SUPPLIED TEXT:
^^^^^^^^^^^^^^^^

I made a few mistakes with our first partnership–originally we developed a separate website, which in retrospect I have to say was even uglier than MPOW’s old website, which is just as well since no one used it, and my pricing model was the sort of thing only a librarian could think up–but it’s a good partnership and we both benefit. It’s an unusual relationship; in LibraryLand, partnerships between states are rare (and when you provide examples, as some of you will, remember that word, “rare”). Librarianship tends to be feudal and stop at state lines (if not city or county lines), and our partnership, among other things, has been an example of tearing down those gates on behalf of our users.

I also developed partnerships with organizations such as California Digital Library, where we created 400 web records for a special project website, a content batch which we now export to them as an XML set (aren’t we cool?). This was not frowned upon by the old regime, and it was win-win all around. CDL got our expertise and some cool content, we made a little money and got content we could use, and I have thought since then that we should market this capability more aggressively. I was even approached by a public-radio producer about a content set, and though that never happened I wondered, could there be more where that came from?

But back to other states kicking in. There are two theories of MPOW I’ve experienced in the last five years. One, more of a minority view, is that we put it behind lock and key and keep it a California-only resource. I would call that idea old-school, except in librarianship, where we’re all about universal service, it’s really more no-school. The value to people outside California is almost incidental to MPOW’s value to its home team; it doesn’t cost us very much more to keep MPOW a globally-available web resource, and we benefit from the wide exposure we have–plus we do not have the overhead of gatekeeping to worry about.

^^^^^^^^^^^^^^^^

TASK INSTRUCTIONS:
1. In the post about library partnerships, how many web records were created for the California Digital Library special project website?
2. From the post about library partnerships, return the part that opens with the words containing "I made a few" and closes with "of our users.".
3. Resume the post about library partnerships, continuing after its final sentence.
The material that follows the post about library partnerships comes from a separate source.

Items stored from a collection:
^^^^^^^^^^^^^^^^

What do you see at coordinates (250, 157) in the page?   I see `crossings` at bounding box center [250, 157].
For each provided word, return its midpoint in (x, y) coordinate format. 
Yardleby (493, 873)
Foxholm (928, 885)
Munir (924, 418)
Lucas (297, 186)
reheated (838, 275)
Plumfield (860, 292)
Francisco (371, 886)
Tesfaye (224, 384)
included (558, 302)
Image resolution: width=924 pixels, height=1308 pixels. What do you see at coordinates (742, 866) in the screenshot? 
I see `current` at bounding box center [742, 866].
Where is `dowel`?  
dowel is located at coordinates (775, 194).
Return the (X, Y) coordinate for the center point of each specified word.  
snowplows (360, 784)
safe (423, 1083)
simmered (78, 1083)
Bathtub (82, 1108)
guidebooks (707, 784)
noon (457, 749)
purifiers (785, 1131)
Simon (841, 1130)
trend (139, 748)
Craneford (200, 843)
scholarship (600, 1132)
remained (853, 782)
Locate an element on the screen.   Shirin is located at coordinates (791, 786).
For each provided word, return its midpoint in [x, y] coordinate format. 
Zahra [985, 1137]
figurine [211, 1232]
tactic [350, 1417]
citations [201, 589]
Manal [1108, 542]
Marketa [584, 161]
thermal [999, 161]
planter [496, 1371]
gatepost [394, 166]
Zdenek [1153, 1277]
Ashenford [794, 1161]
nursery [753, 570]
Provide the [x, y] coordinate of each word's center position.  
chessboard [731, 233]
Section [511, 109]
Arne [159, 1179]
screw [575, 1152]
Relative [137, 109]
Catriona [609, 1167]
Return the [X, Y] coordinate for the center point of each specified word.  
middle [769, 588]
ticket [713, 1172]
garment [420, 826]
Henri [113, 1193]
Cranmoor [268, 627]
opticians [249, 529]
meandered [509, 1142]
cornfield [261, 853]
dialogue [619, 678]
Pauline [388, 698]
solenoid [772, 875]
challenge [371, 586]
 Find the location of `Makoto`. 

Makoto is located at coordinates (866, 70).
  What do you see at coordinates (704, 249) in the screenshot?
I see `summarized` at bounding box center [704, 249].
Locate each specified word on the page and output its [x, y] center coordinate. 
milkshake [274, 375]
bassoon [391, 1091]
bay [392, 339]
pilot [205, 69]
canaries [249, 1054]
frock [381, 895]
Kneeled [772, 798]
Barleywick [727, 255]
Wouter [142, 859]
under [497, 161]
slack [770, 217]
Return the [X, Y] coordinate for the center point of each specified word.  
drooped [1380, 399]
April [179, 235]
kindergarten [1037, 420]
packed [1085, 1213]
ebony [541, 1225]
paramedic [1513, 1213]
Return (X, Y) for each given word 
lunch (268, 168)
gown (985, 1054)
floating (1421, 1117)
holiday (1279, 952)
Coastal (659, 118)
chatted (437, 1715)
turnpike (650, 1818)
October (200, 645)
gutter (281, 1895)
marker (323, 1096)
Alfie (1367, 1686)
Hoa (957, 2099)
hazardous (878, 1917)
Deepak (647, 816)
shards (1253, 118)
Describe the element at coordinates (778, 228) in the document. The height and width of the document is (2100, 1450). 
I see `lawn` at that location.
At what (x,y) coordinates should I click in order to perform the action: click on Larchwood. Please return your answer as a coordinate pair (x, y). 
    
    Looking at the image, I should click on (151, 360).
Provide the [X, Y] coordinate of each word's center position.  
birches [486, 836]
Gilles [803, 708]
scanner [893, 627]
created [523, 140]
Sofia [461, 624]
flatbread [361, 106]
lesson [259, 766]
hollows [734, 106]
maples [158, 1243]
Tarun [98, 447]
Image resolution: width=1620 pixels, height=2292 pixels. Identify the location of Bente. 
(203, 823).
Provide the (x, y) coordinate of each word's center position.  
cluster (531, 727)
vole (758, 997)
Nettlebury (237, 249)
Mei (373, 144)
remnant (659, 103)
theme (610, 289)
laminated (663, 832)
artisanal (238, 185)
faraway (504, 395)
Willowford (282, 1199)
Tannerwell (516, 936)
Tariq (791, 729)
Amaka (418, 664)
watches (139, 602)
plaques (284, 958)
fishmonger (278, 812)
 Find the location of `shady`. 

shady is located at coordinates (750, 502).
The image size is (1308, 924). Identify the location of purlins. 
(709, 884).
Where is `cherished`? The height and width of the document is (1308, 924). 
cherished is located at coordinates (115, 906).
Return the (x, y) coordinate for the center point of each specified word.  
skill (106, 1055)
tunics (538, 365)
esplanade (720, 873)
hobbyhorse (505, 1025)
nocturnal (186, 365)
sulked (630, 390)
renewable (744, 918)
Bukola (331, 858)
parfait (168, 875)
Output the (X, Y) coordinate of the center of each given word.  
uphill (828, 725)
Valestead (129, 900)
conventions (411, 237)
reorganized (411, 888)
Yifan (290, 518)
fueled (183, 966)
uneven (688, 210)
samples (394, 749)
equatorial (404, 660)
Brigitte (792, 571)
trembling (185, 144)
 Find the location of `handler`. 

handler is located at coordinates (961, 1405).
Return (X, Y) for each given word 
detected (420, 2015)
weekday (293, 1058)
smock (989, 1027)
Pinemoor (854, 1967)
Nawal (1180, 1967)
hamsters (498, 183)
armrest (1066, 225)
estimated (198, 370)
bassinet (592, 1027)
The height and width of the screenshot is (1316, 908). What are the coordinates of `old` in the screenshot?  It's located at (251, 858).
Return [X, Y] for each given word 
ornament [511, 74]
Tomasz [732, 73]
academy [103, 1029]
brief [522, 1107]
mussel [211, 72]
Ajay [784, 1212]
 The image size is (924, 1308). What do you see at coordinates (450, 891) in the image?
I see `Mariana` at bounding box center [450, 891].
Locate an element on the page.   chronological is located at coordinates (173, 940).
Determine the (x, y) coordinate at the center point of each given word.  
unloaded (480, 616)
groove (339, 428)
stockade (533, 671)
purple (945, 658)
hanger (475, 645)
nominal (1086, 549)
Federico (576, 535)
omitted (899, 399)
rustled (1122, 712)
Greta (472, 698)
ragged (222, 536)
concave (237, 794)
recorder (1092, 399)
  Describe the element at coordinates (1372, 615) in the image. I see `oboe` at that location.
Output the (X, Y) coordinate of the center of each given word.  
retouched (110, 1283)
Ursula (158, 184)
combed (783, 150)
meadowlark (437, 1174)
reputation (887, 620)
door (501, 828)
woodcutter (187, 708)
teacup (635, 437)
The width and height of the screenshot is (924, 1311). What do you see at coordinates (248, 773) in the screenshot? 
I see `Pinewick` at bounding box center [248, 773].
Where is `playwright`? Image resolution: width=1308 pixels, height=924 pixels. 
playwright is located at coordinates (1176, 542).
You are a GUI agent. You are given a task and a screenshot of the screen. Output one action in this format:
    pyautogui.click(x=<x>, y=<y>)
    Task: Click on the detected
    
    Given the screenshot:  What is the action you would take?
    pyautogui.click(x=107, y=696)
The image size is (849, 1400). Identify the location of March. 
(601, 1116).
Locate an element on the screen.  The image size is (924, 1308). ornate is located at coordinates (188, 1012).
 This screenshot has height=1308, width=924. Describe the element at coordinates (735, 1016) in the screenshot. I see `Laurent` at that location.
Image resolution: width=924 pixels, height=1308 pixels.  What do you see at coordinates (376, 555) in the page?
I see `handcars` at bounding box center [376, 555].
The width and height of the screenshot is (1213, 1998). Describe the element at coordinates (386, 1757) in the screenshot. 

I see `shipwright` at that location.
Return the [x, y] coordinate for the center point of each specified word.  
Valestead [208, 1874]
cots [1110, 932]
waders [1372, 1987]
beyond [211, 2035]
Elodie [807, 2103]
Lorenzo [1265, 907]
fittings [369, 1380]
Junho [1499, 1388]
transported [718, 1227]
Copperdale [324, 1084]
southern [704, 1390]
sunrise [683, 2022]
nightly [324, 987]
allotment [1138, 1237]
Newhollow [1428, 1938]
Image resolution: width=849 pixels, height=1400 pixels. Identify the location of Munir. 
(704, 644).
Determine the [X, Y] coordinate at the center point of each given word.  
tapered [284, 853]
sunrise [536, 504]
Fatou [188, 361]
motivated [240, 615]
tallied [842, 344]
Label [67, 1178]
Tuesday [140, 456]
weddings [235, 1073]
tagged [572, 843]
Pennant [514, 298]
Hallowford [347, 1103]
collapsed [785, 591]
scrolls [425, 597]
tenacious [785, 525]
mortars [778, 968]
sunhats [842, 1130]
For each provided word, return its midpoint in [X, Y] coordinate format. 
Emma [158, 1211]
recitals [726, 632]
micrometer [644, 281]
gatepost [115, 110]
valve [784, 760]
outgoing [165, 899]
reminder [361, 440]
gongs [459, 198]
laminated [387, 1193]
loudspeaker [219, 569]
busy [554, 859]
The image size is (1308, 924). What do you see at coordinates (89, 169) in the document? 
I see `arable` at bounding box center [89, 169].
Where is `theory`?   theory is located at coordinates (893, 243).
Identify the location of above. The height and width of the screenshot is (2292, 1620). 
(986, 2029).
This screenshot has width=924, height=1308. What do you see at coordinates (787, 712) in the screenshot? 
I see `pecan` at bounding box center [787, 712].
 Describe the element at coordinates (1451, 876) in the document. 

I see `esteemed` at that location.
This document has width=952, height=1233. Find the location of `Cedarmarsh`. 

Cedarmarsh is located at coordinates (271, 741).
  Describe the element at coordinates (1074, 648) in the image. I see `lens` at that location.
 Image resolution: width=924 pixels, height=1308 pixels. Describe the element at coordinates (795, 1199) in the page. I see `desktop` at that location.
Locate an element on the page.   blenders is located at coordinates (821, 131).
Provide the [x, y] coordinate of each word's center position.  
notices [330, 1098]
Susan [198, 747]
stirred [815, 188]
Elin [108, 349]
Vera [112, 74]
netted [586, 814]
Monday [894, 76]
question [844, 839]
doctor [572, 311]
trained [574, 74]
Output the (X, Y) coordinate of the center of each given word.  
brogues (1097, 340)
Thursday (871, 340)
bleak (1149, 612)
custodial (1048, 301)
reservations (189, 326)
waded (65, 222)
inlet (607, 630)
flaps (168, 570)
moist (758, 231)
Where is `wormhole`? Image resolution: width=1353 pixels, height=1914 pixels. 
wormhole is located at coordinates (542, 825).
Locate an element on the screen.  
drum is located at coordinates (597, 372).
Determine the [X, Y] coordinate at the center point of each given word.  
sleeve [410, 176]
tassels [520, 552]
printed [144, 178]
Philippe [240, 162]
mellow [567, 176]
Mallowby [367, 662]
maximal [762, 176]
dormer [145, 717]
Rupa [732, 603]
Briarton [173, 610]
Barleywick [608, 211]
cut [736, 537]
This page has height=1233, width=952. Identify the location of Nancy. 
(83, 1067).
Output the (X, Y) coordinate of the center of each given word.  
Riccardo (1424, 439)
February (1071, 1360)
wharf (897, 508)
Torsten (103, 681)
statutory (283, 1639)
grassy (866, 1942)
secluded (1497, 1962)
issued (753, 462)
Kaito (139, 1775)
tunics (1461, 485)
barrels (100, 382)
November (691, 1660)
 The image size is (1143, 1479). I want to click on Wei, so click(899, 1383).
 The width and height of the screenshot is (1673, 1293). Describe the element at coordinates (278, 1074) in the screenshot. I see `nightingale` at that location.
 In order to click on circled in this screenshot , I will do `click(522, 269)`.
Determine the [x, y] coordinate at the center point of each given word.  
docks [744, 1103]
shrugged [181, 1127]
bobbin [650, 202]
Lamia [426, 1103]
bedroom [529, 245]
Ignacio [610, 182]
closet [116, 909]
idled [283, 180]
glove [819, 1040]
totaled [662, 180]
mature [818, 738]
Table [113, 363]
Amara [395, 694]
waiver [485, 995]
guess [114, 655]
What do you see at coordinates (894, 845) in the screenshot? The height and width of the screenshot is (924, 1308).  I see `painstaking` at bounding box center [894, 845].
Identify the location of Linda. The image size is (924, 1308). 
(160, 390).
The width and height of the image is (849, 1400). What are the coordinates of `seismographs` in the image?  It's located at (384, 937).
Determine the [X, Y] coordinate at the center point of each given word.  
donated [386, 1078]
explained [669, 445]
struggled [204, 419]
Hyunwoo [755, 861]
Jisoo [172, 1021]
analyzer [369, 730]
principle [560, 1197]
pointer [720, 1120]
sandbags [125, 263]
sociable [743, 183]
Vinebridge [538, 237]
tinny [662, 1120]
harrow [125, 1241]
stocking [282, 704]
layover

^^^^^^^^^^^^^^^^

RESULTS IN ORDER:
1. 400 web records were created.

2.
I made a few mistakes with our first partnership–originally we developed a separate website, which in retrospect I have to say was even uglier than MPOW’s old website, which is just as well since no one used it, and my pricing model was the sort of thing only a librarian could think up–but it’s a good partnership and we both benefit. It’s an unusual relationship; in LibraryLand, partnerships between states are rare (and when you provide examples, as some of you will, remember that word, “rare”). Librarianship tends to be feudal and stop at state lines (if not city or county lines), and our partnership, among other things, has been an example of tearing down those gates on behalf of our users.

3.
Increasingly, with fresh faces and voices in charge, there’s formal support and encouragement for where I timidly ventured in 2002. (I have another possible state partnership pending. I can’t disclose details at this point.) I did have to get MPOW to the point where it was attractive and professional enough to appeal to other state. We were told by more than one state that our old butt-ugly, heavily dated design was a turn-off (I know one partnership was lost due to our hideous old design), and our clunky old back-end system increasingly wasn’t supporting our work.

The real question, now that we’re so pretty, is how we get others to participate; whether other states think MPOW is worth buying into; and whether I can gather the skill and input around me to do it right this time.

It has been suggested to me that we don’t need MPOW any more, that there’s just no role in this world for a separate web portal that’s admittedly not that easy to search. Everything on LII is ipso facto in Google, for example, so who needs it? Give it up, Schneider, I’m told: at best you can maybe sell your content to a database provider. Nobody wants what you’re offering. You’re so last year.

If I listen to those voices, I start nodding and agreeing–until I go back to the facts of our phenomonal growth (is your library website getting 10 million hits a month? Does your newsletter have 35,000 subscribers and growing?), or until I open another user feedback that tells us we helped someone teach a class, or find a medical site, or help develop their library’s reference web page. Until I remember that Google itself featured MPOW in a library newsletter–a way of saying that we coexist, each serving a valuable purpose.

I feel some guilt for not having pushed partnerships faster and more aggressively. We’re a small operation, but maybe if I had worked longer hours, worked smarter, or spent less time on other work activies we’d have them lined up out the door. Maybe if I had a clue about pricing models and outreach we wouldn’t be in this position. But I’m not too proud to say that if you have good ideas and can help me, I believe in MPOW, and will do what I can to lead it into a better, stronger, perhaps more equitable place than it has ever been.